YOUR TASK >>
Reproduce the section of the records below that begins with the line containing "Where should I" and ends with the line containing "click(x=861, y=137)", substituting "account menu" for "profile menu" and keeping everything else unchanged. Leave the pictures out of your answer.

SUPPLIED MATERIAL >>
START
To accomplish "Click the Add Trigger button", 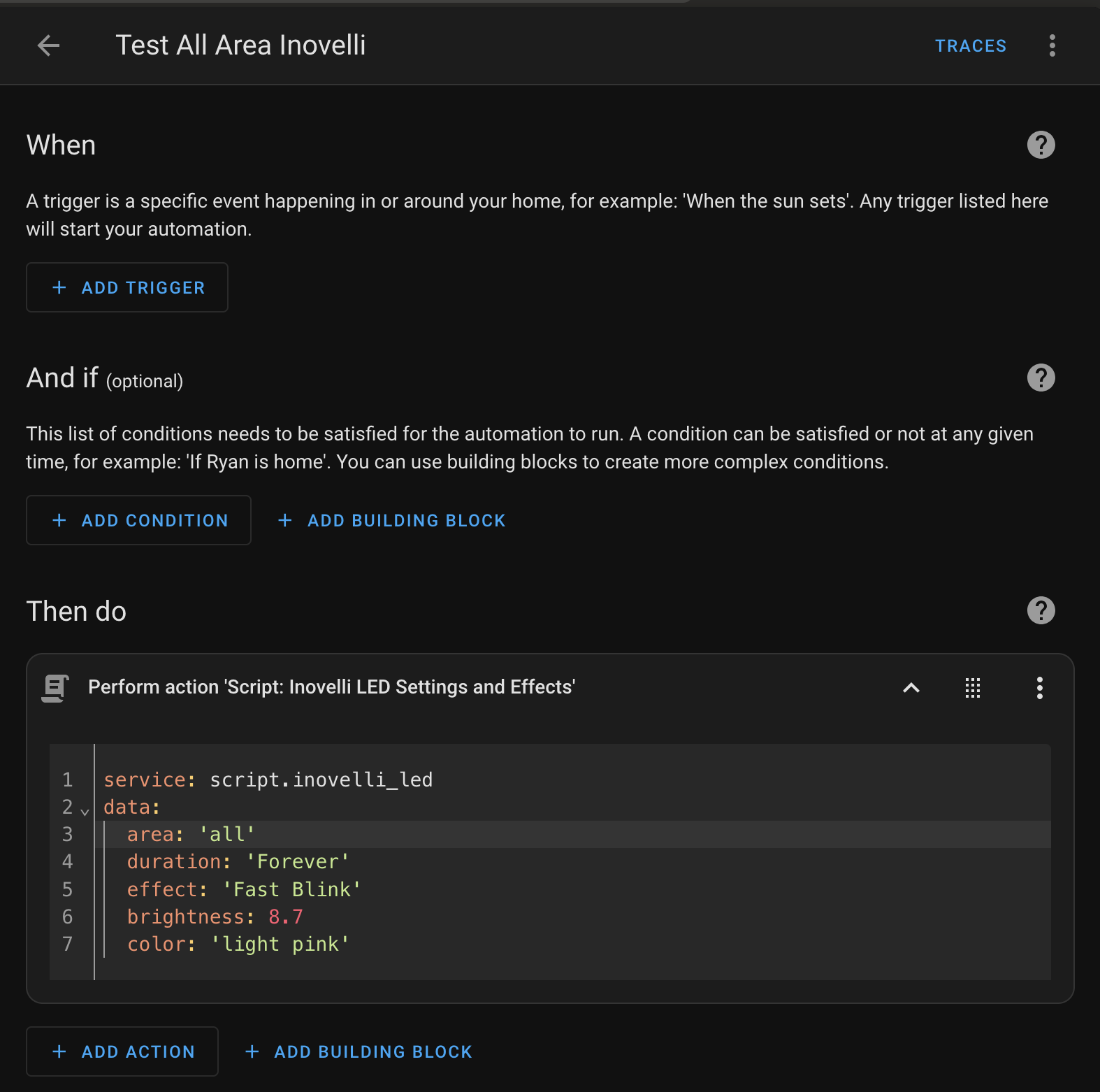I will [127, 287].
END
START
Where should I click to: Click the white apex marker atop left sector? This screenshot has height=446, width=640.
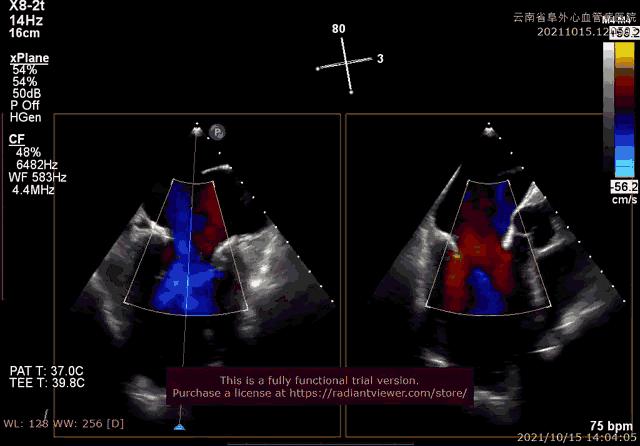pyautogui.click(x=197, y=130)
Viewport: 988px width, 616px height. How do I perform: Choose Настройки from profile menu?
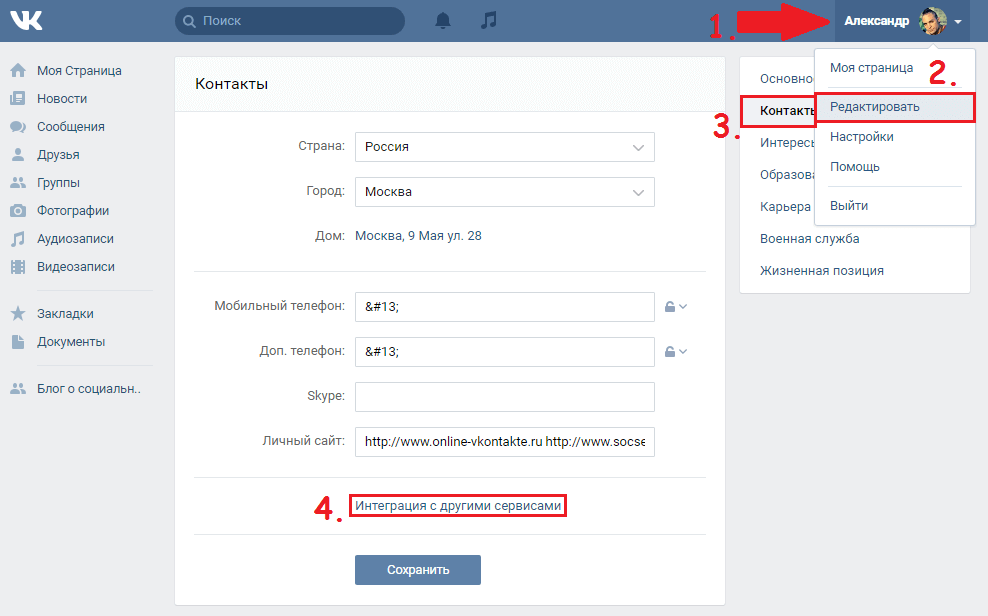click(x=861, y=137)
END
ANSWER TO THIS EXERCISE >>
Where should I click to: Click the white apex marker atop left sector? This screenshot has height=446, width=640.
pyautogui.click(x=197, y=130)
Viewport: 988px width, 616px height. How do I perform: Choose Настройки from account menu?
click(x=861, y=137)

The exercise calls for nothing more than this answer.